• [Task directions]: Reproduce verbatim the entries from the line containing "is (900, 600)." through the line containing "The width and height of the screenshot is (910, 404).", inclusive of both, and omit the pictures.

• [The data]:
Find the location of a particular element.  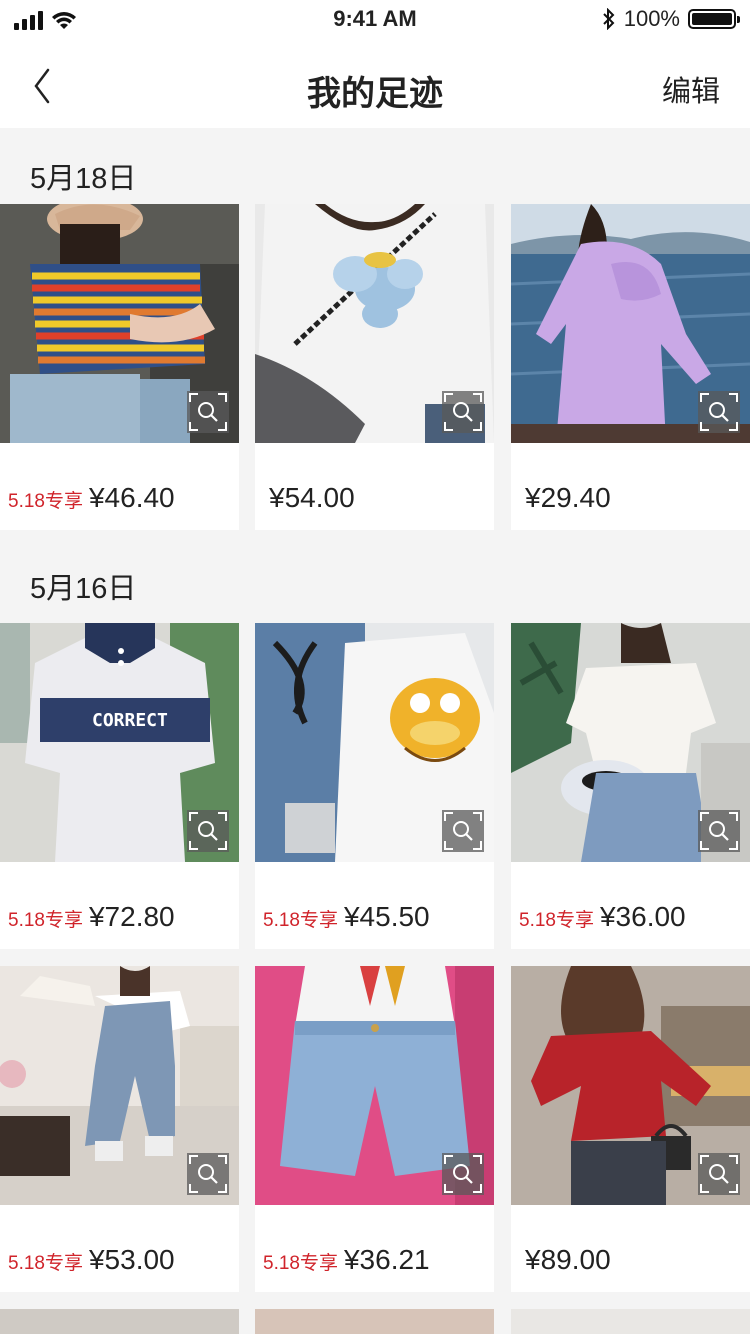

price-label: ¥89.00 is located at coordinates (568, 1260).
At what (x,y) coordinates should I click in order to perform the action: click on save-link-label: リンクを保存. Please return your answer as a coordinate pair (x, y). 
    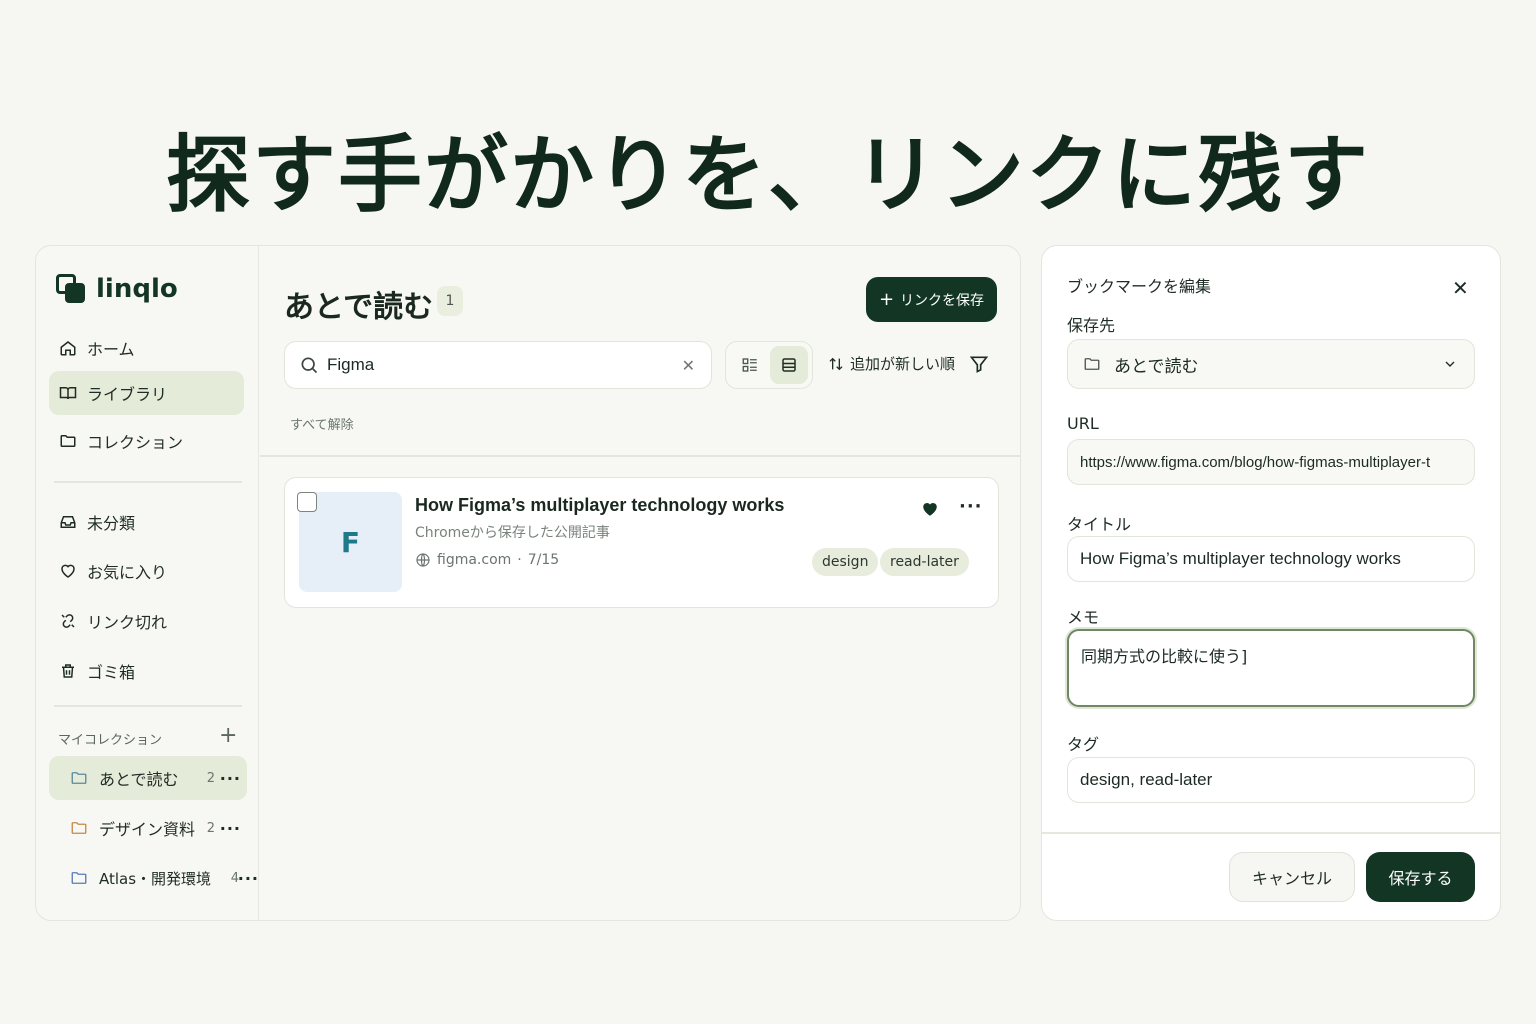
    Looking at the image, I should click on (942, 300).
...
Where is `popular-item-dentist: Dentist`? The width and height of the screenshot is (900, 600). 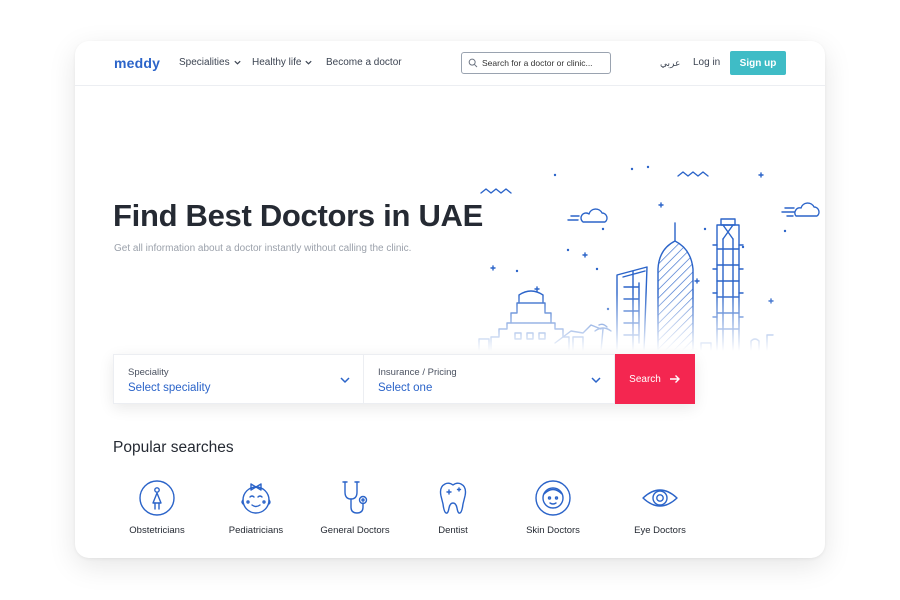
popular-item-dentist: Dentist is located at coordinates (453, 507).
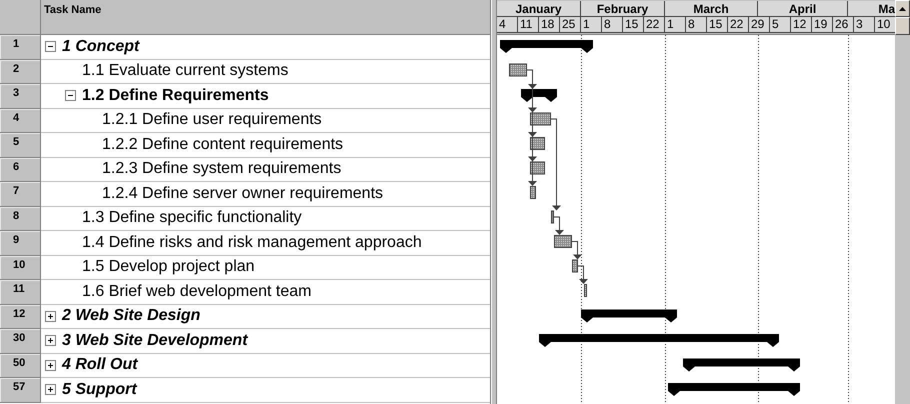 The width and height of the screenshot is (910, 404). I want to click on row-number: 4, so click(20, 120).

• [Answer]:
Where is `popular-item-dentist: Dentist`? The width and height of the screenshot is (900, 600). 
popular-item-dentist: Dentist is located at coordinates (453, 507).
 The width and height of the screenshot is (910, 404). I want to click on row-number: 4, so click(20, 120).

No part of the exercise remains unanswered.